Baterias recarregadas, um xixi naquilo que dizem ser uma casa de banho e estou pronta para voltar à estrada. O próximo destino, as famosas cascatas Tegenunga. Já gastei mais de meio depósito, naquele medo de não encontrar uma bomba de combustível no caminho páro numa barraquinha com garrafas de 1L de Petramina expostas e por 70 cêntimos ponho cada litro de combustível.

Depois de mais de 1h de estrada chego ao destino. Início da tarde, a melhor altura para uns mergulhos numa cascata de 8 metros de altura e descansar o corpo de tantos kms de alcatrão e terra batida. Mato o calor dentro daquela água bem fria e fico a apreciar o turismo que por ali vai passando. "Donation" aqui "donation" ali, decido pagar para ir ver o alto da cascata e valeu a pena. De onde vem, como corre até ao precipício, tive o prazer o ver os sítios mais recônditos onde a maioria dos turistas já não vão. Sem ferir susceptibilidades, as pessoas transformam os locais mais bonitos do mundo em ... nada.
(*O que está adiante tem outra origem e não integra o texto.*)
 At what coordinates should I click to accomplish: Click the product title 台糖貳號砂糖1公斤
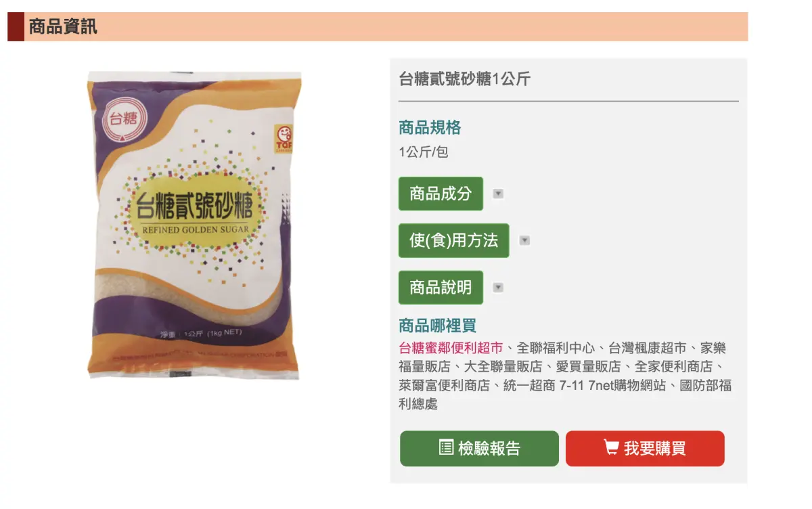click(465, 79)
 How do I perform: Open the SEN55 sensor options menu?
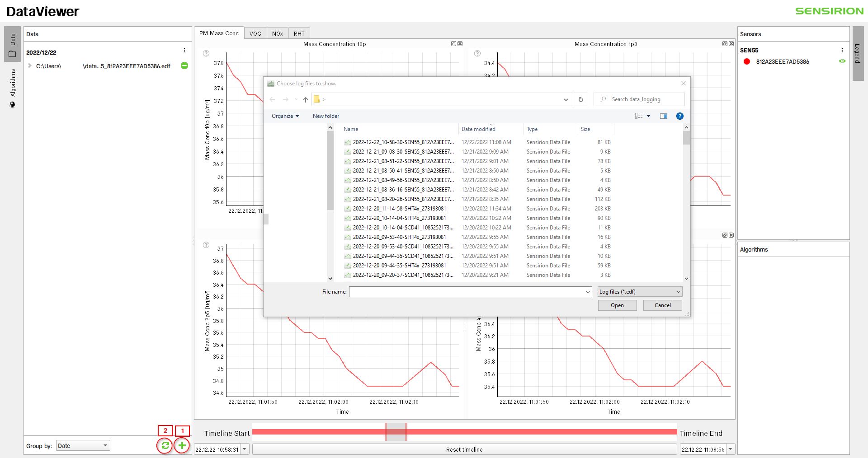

Depois de tanto tempo a refrescar pelas cascatas confesso que a minha vontade era ir dormir, sentia-me mesmo relaxada. Mas ainda faltava um sítio do plano inicial e tudo estava a correr tão bem que não podia deixar escapar o último esforço.

Falaram-me do Museu Agung Rai por ter espectáculos de dança ao final do dia. Na verdade não vi qualquer espectáculo, talvez tenha ido no horário errado. Mas valeu muito a pena. Senti-me dentro do filme que tornou Ubud famosa. Um museu recheado de arquitectura balinesa, os telhados detalhados, lagos enormes, estátuas e estatuetas a decorar um jardim perfeitamente simétrico onde dentro do museu se encontrava um hotel e um restaurante para quem tiver os bolsos recheados. Aquele local transmitiu-me aquele sentimento de felicidade tranquila que se apodera de nós devagarinho e sem razão aparente e senti uma vontade enorme de enviar carinho aos meus. Assim fiz, um vídeo para a Nieves a desejar Feliz Aniversário, umas fotos para a família a mostrar que está tudo a correr bem, uma frase mais amorosa para o namorado e uma foto mais animada para as amigas.

Chego ao hostel, entrego as chaves da mota e dou um suspiro de alívio por ter corrido tudo bem. Conheço os novos colegas de quarto, vamos jantar todos juntos e partilhar quem somos naquele momento entre hambúgueres deliciosos e saladas para os mais contidos.

E assim termino um dia num país estranho com pessoas que não conhecia há 1 hora atrás, a sentir-me em casa e completa.